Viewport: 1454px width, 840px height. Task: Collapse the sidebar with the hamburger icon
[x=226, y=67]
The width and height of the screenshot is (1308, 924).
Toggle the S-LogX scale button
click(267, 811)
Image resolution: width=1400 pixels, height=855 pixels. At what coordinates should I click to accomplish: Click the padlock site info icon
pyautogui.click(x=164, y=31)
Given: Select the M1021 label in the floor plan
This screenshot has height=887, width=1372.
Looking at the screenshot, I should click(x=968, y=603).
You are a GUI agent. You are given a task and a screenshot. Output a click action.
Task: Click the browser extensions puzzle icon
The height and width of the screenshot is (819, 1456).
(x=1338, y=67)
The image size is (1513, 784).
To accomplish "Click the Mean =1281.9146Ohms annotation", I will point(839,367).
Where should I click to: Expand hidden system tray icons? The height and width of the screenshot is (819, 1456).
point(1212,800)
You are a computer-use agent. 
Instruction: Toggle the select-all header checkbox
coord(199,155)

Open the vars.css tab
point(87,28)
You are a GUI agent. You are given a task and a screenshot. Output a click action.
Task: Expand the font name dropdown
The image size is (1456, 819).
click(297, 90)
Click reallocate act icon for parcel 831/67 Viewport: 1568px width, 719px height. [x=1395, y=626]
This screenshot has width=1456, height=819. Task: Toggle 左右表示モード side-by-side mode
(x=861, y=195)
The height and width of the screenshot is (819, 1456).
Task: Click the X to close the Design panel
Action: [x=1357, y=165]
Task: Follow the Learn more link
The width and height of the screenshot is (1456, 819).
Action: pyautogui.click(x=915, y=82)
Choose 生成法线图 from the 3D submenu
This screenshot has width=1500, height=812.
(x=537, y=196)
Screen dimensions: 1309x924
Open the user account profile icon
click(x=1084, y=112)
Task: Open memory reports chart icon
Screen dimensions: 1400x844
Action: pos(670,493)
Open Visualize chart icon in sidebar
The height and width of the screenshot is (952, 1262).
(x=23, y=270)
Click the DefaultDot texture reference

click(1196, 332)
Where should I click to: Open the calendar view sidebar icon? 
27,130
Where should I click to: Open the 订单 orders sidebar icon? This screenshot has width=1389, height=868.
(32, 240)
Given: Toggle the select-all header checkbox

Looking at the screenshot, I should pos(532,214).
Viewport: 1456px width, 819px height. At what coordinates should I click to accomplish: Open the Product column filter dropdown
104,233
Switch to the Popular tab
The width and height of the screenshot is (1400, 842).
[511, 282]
====================
## Task to carry out
Set down only the lines running from the line with "Screen dimensions: 1309x924" to the end of the entries above, both included, exactly as they stand.

## Answer box
Screen dimensions: 1309x924
Open the user account profile icon
click(x=1084, y=112)
Task: Open memory reports chart icon
Screen dimensions: 1400x844
Action: pos(670,493)
Open Visualize chart icon in sidebar
The height and width of the screenshot is (952, 1262).
(x=23, y=270)
Click the DefaultDot texture reference

click(1196, 332)
Where should I click to: Open the calendar view sidebar icon? 
27,130
Where should I click to: Open the 订单 orders sidebar icon? This screenshot has width=1389, height=868.
(32, 240)
Given: Toggle the select-all header checkbox

Looking at the screenshot, I should pos(532,214).
Viewport: 1456px width, 819px height. At what coordinates should I click to accomplish: Open the Product column filter dropdown
104,233
Switch to the Popular tab
The width and height of the screenshot is (1400, 842).
[511, 282]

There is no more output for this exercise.